Sánchez "tem sido bastante coerente"

Emilio Rubio lembra também que Pedro Sánchez “é o líder europeu situado mais à esquerda”, um facto que talvez não seja indiferente às posições do país. Conhecedor do política interna e externa do país, o diretor do Centro de Estudos de Espanhol do Porto admite que "uma das possíveis leituras" deste posicionamento, "apesar de ser ainda vista como especulação, é estar a preparar o currículo para um posto internacional”. Facto que não diminui o impacto e o significado das suas palavras.
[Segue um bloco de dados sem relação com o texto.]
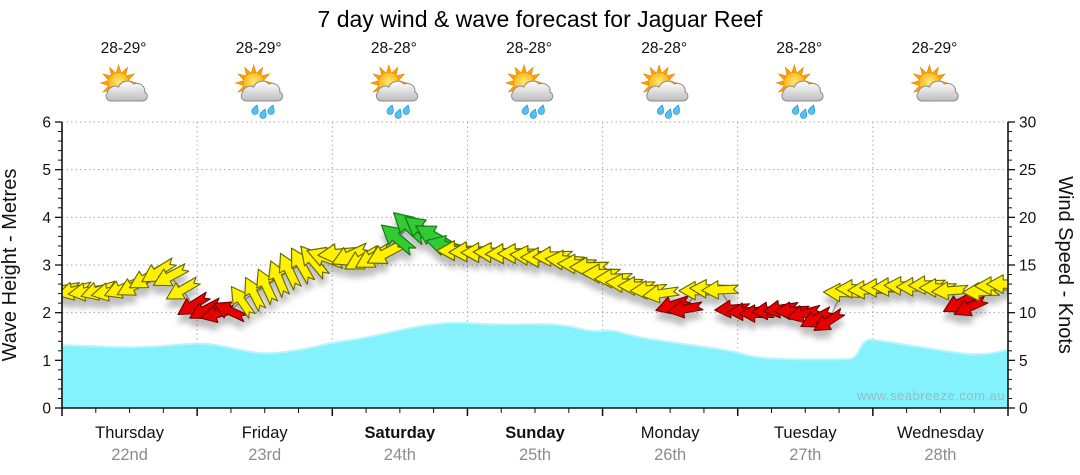 The width and height of the screenshot is (1080, 475). Describe the element at coordinates (1028, 170) in the screenshot. I see `right-tick-label: 25` at that location.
Pedro Sánchez “tem sido bastante coerente nesta postura, nos últimos anos”, observa. Além disso, para Emilio Rubio, "é de saudar a existência desta postura que defende a legalidade internacional". "Vivemos uma situação em que a ONU conta cada vez menos, as leis internacionais contam cada vez menos e os bullies contam mais”, lamenta, admitindo, por isso, que esta posição do primeiro-ministro espanhol pode ter eco em muitas pessoas.

E esse eco faz-se dentro e fora das fronteiras. Para o diretor espanhol, "as situações internacional e interna estão entrelaçadas neste momento". "Esta posição pode também ser vantajosa para a sua imagem interna e para as próximas eleições que, eventualmente, poderão ser antecipadas", acrescenta, recordando que "Espanha continua sem orçamentos aprovados".

Mesmo com todas as questões internas o primeiro-ministro espanhol tem sido “muito hábil”, quase parece "um gato com sete vidas", compara Emilio Rubio.

E porque a história teima em repetir-se, não estranha que Pedro Sánchez tenha recordado o que aconteceu no Iraque há mais de 20 anos. "Temos de lembrar que na Cimeira dos Açores estava presente Durão Barroso e José María Aznar. Sendo que este permanece politicamente ativo em Espanha, próximo do PP e do Vox", refere. As palavras de Sánchez também chegaram a Durão Barroso, que já veio "criticar" a sua postura. Mas para Emilio Rubio é impossível esquecer que, "na altura, a situação foi pouco clara devido à existência de armas de destruição maciça", que acabou por "nunca ficou provada".